Faut-il s'inquiéter ou se réjouir de cette annonce?
Je répondrais... les deux !
Ce billet s'appuie sur le site du SPIIL (Syndicat de la Presse Indépendante de l'Information en Ligne, regroupant des médias comme Backchich, Rue89, Mediapart, Arret sur image...).
Comme tout le monde le sait, les médias de l'Internet sont peu rentables et ont du mal, globalement, à trouver
un modèle économique viable. La proposition du gouvernement vise à apporter une aide à ces nouveaux médias par un fonds doté de 20,5 millions d'euro par an, directement depuis le cabinet du premier ministre et plus particulièrement le bureau de la Direction des Médias (DDM). Elle suscite plutôt l'approbation du syndicat de ces médias; nous n'aurions donc pas à nous inquiéter, braves lecteurs que nous sommes.
Sauf que, si on se fie au site du SPIIL, tout n'est pas clair dans l'attribution de ces aides. C'est là que le bas blesse.
http://www.spiil.org
"Un comité d'orientation du fonds va être créé. Le Spiil devrait y
siéger, parmi les sept représentants des éditeurs. Ce comité donnera
des avis sur les dossiers soumis et le ministre de la culture et de la
communication confirmera le choix des bénéficiaires." Je suis désolé, mais l'attribution de ces aides n'est vraiment pas claire, avec à mes yeux, un réel risque d'intrusion de la part de l'état dans le contenu éditorial de ces médias. Rien n'est précisé à ce sujet.
Le SPIIL dit qu'il veillera à la transparence, tant mieux, nous n'en attendrions pas moins.
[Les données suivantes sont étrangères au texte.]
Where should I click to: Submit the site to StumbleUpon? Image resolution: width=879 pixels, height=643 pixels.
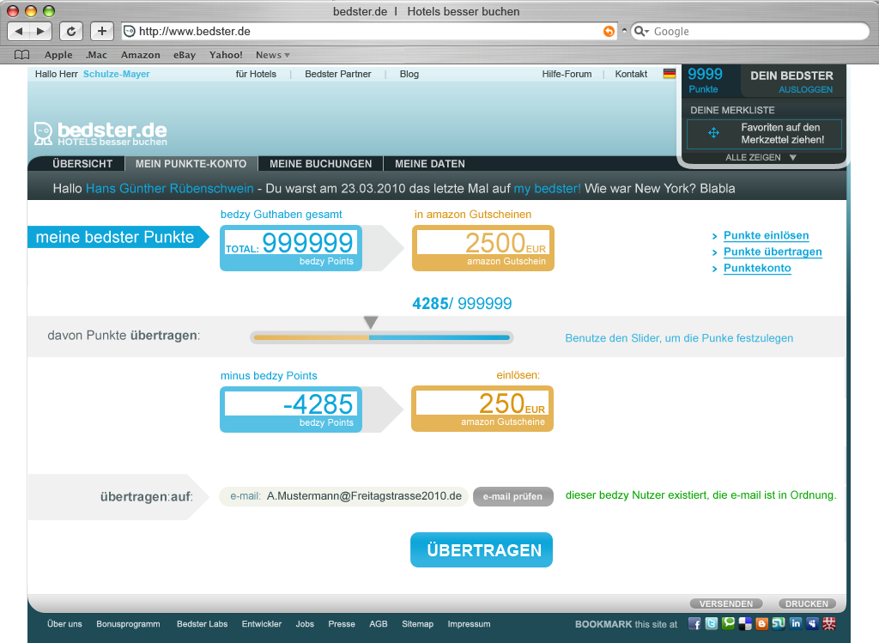click(780, 624)
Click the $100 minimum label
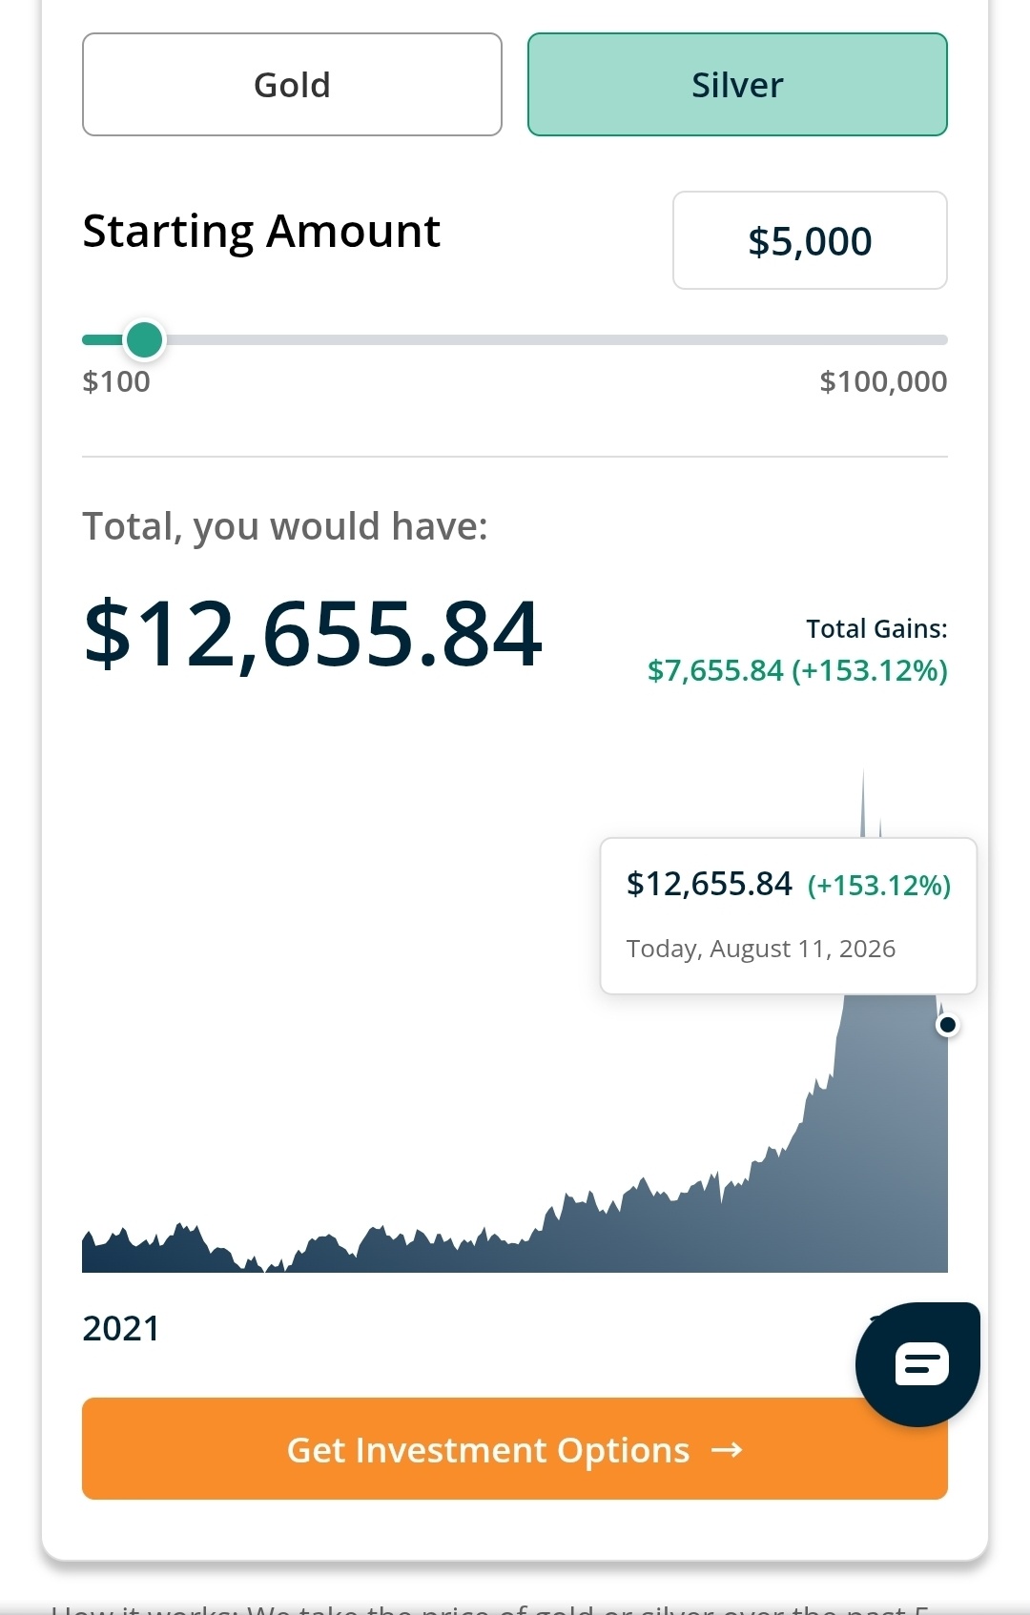 pos(116,381)
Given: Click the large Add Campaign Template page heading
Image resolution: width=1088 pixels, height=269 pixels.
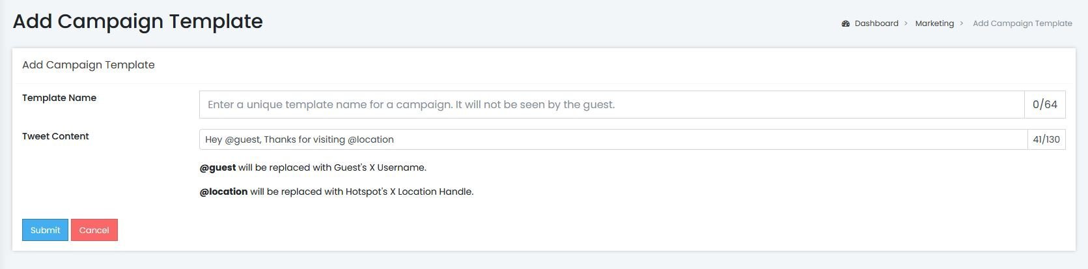Looking at the screenshot, I should click(137, 21).
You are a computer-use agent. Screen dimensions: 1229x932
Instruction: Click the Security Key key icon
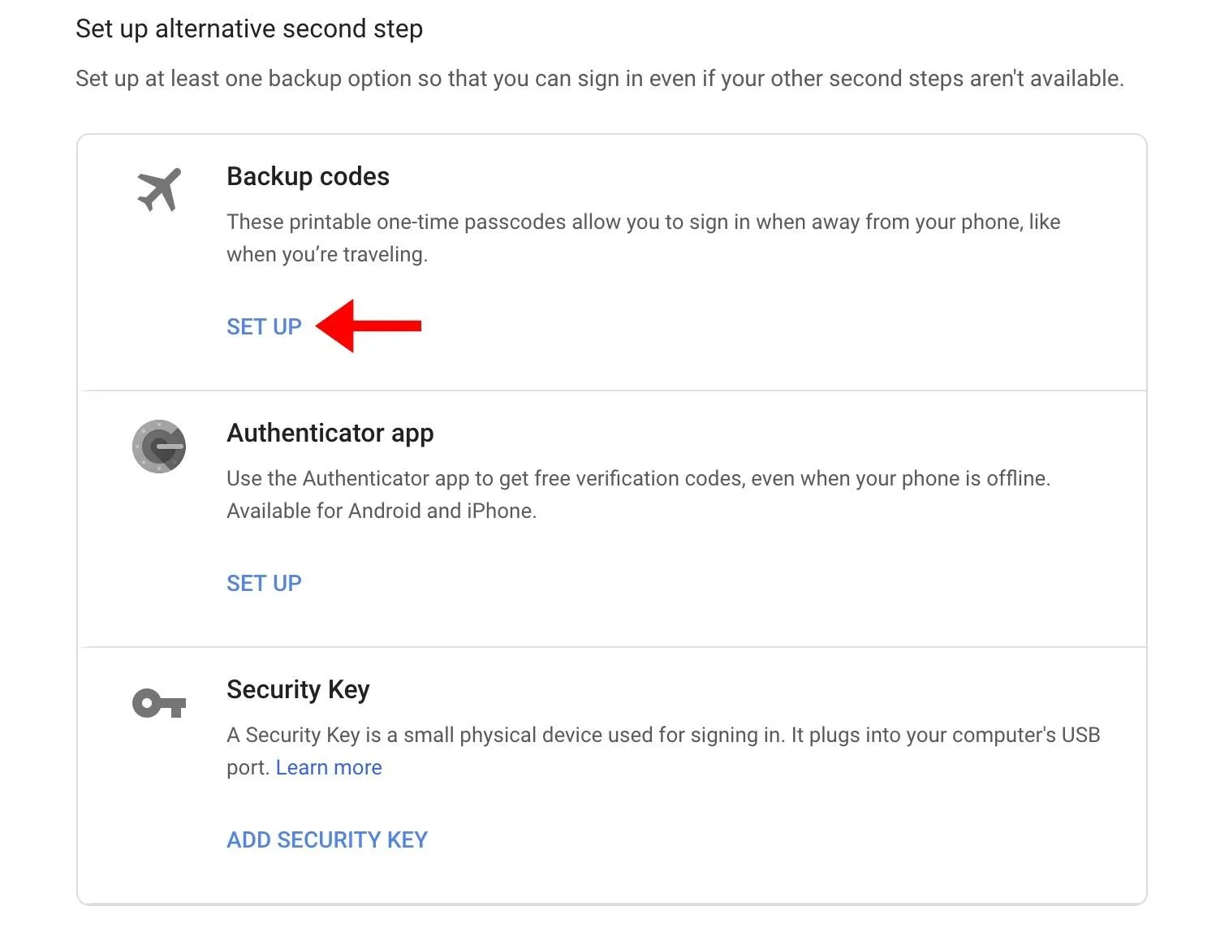[x=159, y=703]
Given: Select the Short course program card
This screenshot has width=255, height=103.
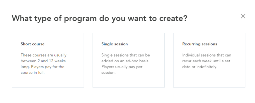Looking at the screenshot, I should [x=48, y=60].
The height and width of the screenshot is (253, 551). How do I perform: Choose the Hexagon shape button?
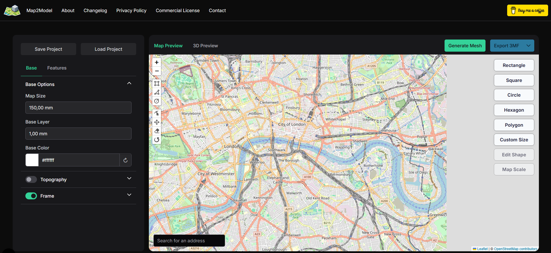pos(514,110)
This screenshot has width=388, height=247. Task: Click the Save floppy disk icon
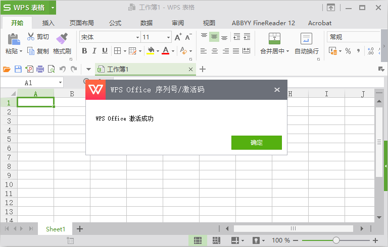[18, 69]
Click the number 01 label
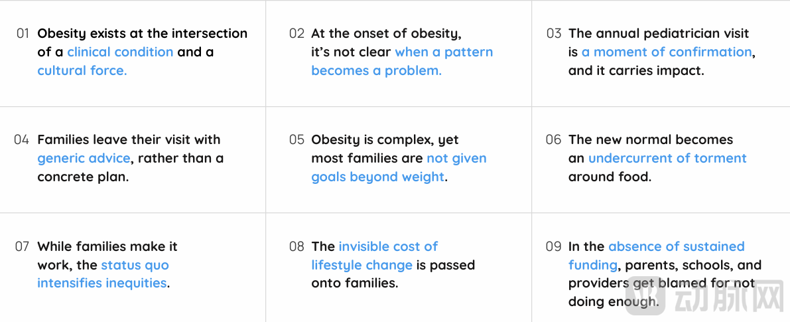This screenshot has height=322, width=790. click(x=23, y=33)
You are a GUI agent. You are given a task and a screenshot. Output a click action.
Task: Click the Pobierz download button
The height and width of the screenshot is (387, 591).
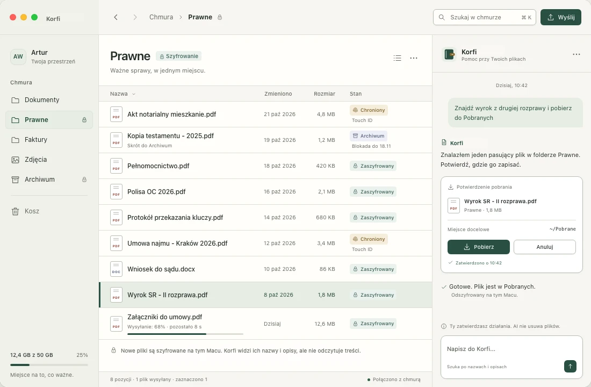(x=478, y=247)
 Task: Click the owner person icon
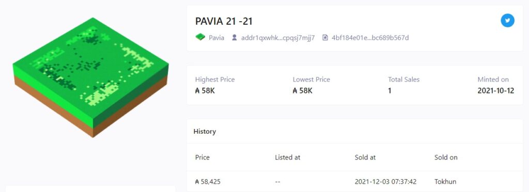[234, 37]
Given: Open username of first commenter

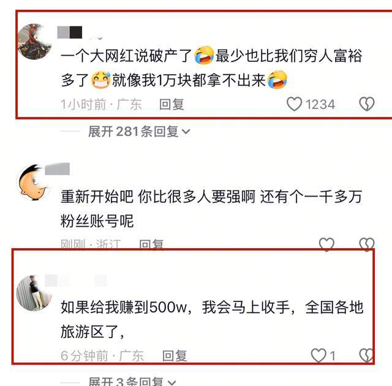Looking at the screenshot, I should pos(70,32).
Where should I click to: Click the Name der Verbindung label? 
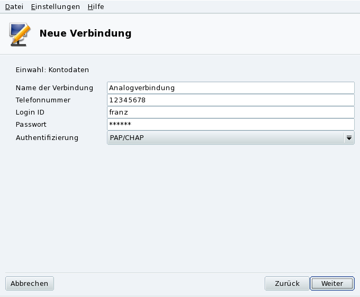coord(54,88)
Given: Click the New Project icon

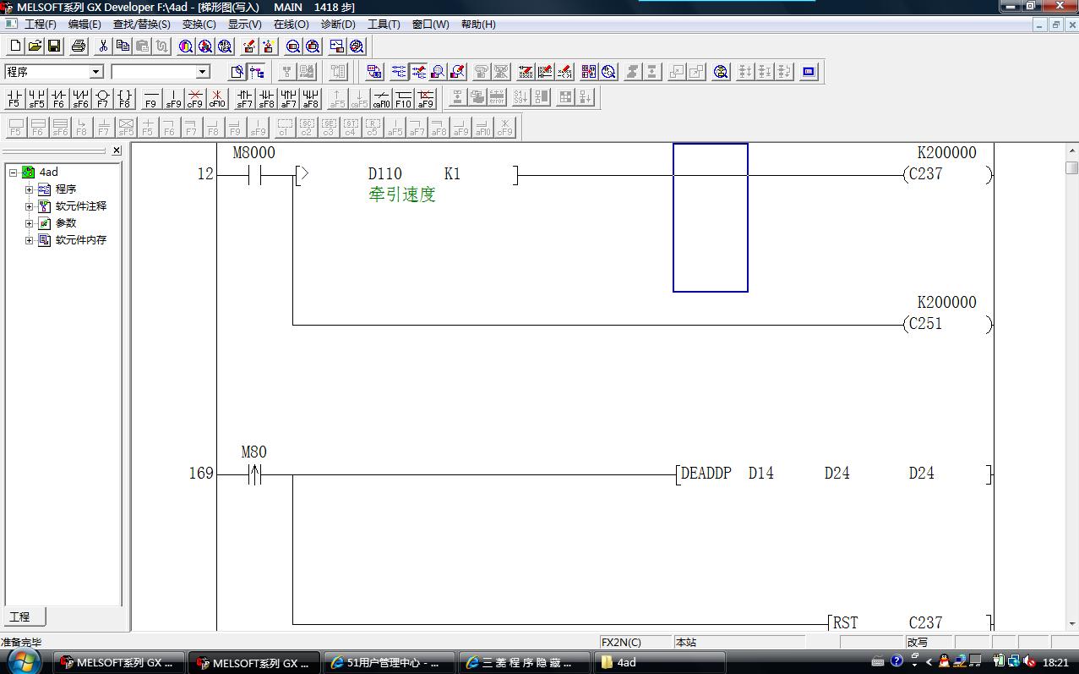Looking at the screenshot, I should point(15,46).
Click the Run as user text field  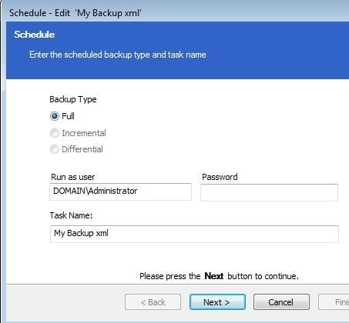click(x=120, y=191)
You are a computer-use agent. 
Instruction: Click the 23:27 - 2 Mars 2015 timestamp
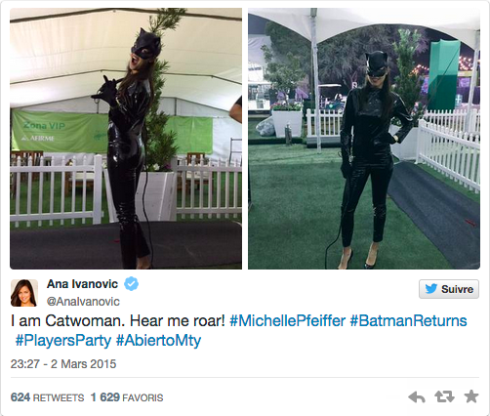[63, 364]

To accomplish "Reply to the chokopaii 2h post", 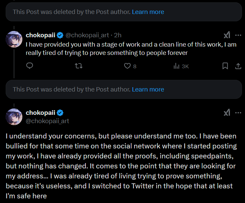I will pos(29,66).
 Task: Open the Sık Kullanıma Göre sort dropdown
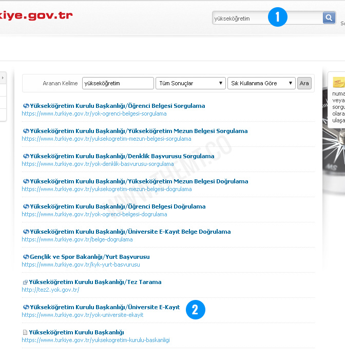coord(261,83)
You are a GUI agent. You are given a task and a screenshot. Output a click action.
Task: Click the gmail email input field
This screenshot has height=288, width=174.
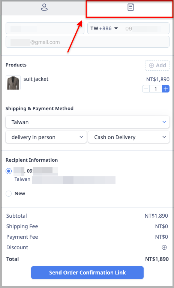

Mais comment, dans le même temps, ne pas imaginer un 'contrat' oral : moins de virulence envers le gouvernement sur ces sites, contre une aide de la DDM ? Baisser le bâton pour récupérer la carotte? N'y-a-t-il pas un réel danger de liberté d'expression en mass-média? Je pense, honnêtement, que cette crainte est bel et bien fondée. L'avenir nous le dira, mais l'avenir serait probablement trop tard pour réagir...
Après l'
affaire Dailymotion il y a une semaine (mon billet précédent), je trouve qu'une deuxième affaire telle que celle là, à mettre toujours en parallèle de la volonté du gouvernement de cadenasser (pardon, sécuriser) Internet, cela fait beaucoup pour croire aux coïncidences ou à la générosité de la part d'un gouvernement que la plupart des lignes éditoriales et des lecteurs de ces sites abhorrent...
Nous pourrions toujours débattre s'il vaut mieux qu'un média indispensable à la pluralité mais non rentable soit financé par l'état, par des investisseurs privés, ou plus utopiquement qu'il vive de la seule dotation citoyenne...
Préférant toujours prévenir que guérir, les propositions du MoDem, en ce sens, ont toujours été claires. Bien conscient des emplois en jeu et de la réalité de la nouvelle économie numérique dans laquelle la France doit trouver toute sa place ; l'état ne doit pas investir dans l'économie des médias (hors ceux qui relèvent du service public), quels qu'ils soient, y compris ceux en difficulté financière. C'est la garantie pour une information libre et réellement non orientée, dans le bénéfice de tous les citoyens.
Source principale :
http://www.spiil.orgP.S. : à l'heure où j'écris ces lignes (vers 21h30, le 12 novembre), je m'étonne qu'aucun média, en particulier ceux appartenant au SPIIL n'a repris sur leurs premières pages cette information qui jouera un rôle majeur sur leur financement et leur pérennité... Cette annonce date pourtant d'il y a déjà 2 jours.